Bone image analysis and categorizing bone cancers have both seen advancements thanks to deep learning (DL), more notably convolution neural networks (CNN). This study suggests a brand-new CNN-based methodology for categorizing pelvic bone tumors specifically. This work aims to create a pelvic bone computed tomography (CT) image categorization system based on deep learning. The proposed technique uses a convolutional neural network (CNN) architecture to automatically extract information from the CT images and classify them into distinct categories of tumors.
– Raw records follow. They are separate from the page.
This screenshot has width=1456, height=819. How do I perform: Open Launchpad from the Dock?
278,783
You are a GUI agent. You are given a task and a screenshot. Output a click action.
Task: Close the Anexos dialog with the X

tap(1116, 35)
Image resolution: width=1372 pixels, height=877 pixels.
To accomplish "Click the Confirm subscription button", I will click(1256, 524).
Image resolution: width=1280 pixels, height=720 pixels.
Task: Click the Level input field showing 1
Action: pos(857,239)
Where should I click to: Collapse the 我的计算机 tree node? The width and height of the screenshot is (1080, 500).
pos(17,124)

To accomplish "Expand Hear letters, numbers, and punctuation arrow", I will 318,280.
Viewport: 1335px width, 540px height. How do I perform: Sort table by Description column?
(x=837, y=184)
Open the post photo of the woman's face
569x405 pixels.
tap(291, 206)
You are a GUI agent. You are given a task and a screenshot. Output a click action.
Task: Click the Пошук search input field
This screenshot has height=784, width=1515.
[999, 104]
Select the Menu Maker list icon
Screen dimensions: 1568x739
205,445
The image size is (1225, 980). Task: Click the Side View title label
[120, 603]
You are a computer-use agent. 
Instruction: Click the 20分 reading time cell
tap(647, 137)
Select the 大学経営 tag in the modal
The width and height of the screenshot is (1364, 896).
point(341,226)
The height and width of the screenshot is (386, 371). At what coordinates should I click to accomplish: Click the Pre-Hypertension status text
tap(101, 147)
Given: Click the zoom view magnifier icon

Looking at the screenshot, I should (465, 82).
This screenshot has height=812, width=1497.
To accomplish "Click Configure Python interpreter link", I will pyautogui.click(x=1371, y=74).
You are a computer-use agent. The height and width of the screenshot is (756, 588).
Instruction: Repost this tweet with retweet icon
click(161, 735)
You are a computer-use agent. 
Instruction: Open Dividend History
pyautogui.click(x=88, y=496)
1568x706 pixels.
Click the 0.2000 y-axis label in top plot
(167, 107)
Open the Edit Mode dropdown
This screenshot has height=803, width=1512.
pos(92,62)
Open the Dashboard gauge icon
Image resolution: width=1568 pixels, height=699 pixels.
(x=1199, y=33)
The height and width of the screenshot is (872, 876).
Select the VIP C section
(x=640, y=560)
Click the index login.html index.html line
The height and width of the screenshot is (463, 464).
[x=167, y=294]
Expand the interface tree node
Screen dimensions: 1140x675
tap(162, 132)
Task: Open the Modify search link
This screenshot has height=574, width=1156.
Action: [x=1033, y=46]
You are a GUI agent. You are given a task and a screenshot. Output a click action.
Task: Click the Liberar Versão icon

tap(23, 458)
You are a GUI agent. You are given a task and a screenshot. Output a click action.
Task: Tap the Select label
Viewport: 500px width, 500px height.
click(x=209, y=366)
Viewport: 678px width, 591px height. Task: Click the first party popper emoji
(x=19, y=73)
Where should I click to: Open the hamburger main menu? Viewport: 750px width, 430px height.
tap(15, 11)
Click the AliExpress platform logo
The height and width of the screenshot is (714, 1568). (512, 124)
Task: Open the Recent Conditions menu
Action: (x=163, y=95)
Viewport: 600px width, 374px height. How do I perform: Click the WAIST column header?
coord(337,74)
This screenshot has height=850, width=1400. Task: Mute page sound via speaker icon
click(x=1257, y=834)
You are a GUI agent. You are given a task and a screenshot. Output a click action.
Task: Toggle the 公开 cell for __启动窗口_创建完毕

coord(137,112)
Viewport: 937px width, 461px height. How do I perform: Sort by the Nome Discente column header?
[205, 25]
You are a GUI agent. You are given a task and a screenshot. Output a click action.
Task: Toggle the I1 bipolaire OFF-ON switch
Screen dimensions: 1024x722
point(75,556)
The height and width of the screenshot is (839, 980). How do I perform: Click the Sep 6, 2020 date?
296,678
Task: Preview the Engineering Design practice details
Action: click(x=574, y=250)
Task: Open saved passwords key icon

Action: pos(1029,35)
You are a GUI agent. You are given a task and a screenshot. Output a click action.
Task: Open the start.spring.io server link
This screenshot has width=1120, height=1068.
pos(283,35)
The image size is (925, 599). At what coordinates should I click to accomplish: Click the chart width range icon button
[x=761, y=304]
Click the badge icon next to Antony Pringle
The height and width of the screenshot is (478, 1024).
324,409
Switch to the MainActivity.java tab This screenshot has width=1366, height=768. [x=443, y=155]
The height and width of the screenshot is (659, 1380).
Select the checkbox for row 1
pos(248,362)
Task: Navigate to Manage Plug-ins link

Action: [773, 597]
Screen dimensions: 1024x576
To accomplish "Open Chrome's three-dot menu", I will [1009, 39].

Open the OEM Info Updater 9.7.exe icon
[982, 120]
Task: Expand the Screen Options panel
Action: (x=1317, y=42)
A total of 178 3D CT pictures was discovered and added retroactively. DenseNet created the image-based model with Adam optimizer and cross entropy loss. The suggested system's accuracy is assessed using a variety of performance indicators, including sensitivity, specificity, and F1-score. As demonstrated by the experiment findings, the suggested deep learning based classification system has a high degree of accuracy (94%), making it useful for the diagnosis and treatment of pelvic bone tumors. Our promising results might hasten the use of DL-assisted CT diagnosis for pelvic bone tumors in the future.
基于深度学习的骨盆骨肿瘤精确诊断系统
得益于深度学习(DL),尤其是卷积神经网络(CNN),骨图像分析和骨癌分类都取得了进步。本研究提出了一种基于 CNN 的全新方法,专门用于骨盆骨肿瘤的分类。这项工作旨在创建一个基于深度学习的盆骨计算机断层扫描(CT)图像分类系统。所提出的技术采用卷积神经网络(CNN)架构,自动从 CT 图像中提取信息,并将其分为不同的肿瘤类别。共发现并追溯添加了 178 张三维 CT 图像。DenseNet 利用亚当优化器和交叉熵损失创建了基于图像的模型。所建议系统的准确性通过各种性能指标进行评估,包括灵敏度、特异性和 F1 分数。实验结果表明,所建议的基于深度学习的分类系统具有很高的准确率(94%),使其在骨盆骨肿瘤的诊断和治疗中大显身手。我们的研究结果有望在未来推动DL辅助CT诊断骨盆骨肿瘤的应用。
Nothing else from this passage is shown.